Steam generator inspection device

Technical Field

The present invention relates to a steam generator inspection device, and more particularly, to a steam generator inspection device (inspection device for steam generator) capable of inspecting whether foreign matter exists in gaps of a heat conducting tube bundle or not.

Background

Generally, a nuclear power plant generates steam required for generating electricity using a steam turbine and a generator by a steam generator.

The steam generator is internally provided with a plurality of heat pipes configured in a bundle form, and the heat pipes perform heat exchange between the 1-stage system water including radiant energy and the 2-stage system water for driving the turbine to rotate, thereby functioning to separate the 1-stage system water from the 2-stage system water.

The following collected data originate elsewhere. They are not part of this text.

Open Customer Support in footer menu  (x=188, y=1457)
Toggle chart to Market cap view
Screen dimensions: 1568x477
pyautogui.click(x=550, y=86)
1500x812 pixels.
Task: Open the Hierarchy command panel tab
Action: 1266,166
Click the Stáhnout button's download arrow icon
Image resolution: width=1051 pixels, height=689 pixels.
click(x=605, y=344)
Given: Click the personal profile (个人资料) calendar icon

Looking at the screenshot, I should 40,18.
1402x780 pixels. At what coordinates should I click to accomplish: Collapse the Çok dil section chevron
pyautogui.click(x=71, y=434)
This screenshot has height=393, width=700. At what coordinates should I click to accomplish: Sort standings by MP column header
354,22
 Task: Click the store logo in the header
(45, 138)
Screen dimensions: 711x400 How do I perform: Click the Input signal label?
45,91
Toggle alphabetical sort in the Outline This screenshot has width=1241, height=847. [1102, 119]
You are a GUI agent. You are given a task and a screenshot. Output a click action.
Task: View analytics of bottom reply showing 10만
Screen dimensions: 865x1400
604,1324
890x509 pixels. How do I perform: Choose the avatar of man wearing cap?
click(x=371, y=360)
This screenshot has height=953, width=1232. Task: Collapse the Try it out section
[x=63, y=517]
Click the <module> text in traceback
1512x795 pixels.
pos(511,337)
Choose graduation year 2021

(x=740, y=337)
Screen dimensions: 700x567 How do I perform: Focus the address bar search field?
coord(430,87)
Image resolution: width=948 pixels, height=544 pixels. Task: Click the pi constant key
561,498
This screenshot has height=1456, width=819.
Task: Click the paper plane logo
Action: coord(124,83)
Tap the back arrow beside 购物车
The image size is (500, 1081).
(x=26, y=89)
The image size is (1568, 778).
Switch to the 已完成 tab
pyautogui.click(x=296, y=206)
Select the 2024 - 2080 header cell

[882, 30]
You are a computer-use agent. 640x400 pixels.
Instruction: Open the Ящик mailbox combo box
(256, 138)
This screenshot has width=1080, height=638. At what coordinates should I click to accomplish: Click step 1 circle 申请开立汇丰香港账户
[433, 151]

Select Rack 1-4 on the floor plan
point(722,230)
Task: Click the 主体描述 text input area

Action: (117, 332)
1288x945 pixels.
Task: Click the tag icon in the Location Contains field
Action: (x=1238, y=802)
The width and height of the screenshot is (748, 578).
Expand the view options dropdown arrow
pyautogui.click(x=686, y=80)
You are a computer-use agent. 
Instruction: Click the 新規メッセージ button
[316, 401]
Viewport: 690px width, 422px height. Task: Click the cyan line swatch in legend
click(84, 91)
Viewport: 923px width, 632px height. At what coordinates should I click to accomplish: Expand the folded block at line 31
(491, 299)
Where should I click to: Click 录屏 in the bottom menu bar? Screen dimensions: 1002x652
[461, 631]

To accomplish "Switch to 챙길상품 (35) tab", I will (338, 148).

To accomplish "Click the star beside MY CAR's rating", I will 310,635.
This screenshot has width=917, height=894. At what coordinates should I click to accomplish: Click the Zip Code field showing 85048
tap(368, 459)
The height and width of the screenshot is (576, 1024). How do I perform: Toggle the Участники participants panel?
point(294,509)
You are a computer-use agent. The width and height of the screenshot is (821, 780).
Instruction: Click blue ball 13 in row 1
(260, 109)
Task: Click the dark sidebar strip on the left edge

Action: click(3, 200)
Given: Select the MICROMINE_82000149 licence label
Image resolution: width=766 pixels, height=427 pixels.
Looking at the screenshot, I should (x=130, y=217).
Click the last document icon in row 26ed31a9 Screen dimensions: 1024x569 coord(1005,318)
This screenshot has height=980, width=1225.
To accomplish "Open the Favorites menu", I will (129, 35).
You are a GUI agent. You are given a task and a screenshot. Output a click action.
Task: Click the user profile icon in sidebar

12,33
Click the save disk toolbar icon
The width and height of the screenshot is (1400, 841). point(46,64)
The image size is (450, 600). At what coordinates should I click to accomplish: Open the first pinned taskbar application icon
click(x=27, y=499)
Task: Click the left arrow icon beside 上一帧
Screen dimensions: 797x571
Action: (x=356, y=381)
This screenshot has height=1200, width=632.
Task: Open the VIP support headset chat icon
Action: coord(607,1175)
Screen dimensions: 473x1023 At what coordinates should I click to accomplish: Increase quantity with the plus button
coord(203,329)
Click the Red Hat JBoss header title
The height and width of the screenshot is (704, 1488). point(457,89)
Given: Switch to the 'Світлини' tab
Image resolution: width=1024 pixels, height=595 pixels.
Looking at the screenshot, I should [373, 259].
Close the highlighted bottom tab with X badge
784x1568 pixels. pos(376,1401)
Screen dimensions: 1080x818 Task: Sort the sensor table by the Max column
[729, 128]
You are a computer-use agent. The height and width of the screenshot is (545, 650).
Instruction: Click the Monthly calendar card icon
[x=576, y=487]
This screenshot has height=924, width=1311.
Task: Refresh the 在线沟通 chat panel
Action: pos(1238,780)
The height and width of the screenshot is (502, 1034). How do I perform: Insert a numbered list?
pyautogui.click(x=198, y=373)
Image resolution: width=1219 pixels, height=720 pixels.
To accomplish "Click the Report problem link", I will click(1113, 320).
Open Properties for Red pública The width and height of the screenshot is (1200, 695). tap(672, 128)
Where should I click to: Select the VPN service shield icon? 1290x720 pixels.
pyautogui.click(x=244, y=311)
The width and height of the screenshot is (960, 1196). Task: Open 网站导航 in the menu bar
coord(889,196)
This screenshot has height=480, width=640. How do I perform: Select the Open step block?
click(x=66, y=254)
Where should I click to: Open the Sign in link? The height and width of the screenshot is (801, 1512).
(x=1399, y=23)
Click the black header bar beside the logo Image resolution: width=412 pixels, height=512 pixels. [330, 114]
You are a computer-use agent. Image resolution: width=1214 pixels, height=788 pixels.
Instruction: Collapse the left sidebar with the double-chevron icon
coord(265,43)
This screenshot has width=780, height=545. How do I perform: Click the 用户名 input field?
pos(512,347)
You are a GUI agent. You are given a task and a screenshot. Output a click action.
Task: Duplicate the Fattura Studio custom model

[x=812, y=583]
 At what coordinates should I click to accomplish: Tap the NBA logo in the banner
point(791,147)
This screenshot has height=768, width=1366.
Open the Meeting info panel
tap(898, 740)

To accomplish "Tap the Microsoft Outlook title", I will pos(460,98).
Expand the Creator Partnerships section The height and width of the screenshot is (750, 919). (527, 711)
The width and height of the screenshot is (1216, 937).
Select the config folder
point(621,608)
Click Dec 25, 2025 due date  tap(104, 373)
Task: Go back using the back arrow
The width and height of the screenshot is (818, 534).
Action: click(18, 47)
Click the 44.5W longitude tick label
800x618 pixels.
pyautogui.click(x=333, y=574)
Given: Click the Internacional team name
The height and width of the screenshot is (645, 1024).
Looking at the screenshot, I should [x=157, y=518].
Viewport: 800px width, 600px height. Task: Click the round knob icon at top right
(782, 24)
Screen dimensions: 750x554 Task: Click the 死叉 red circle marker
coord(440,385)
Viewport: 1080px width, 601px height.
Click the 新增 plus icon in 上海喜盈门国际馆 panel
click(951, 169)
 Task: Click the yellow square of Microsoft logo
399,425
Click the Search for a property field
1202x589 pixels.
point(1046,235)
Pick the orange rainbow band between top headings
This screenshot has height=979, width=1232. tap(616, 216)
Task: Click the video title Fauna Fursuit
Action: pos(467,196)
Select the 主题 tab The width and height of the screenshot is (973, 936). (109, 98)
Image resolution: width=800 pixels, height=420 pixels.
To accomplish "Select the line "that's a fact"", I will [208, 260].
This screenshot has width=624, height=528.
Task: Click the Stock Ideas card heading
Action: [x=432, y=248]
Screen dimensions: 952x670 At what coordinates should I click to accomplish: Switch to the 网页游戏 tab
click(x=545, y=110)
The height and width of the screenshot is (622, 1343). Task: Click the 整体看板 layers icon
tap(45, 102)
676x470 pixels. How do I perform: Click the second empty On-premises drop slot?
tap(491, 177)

During the steam generation process of the steam generator, the 1-level system water heated during the process of passing through the atomic furnace flows through the inside of the heat conducting pipe of the steam generator along the pipeline, and the 2-level system water supplied to the outside of the heat conducting pipe realizes the heat exchange between the 1-level system water and the 2-level system water by taking the pipe wall of the heat conducting pipe as a boundary during the process of crossing through the outside of the electric heating pipe. The level 1 system water that completes the heat exchange by the process described above will be recycled along the closed loop to the atomic furnace, while the level 2 system water will be converted to steam.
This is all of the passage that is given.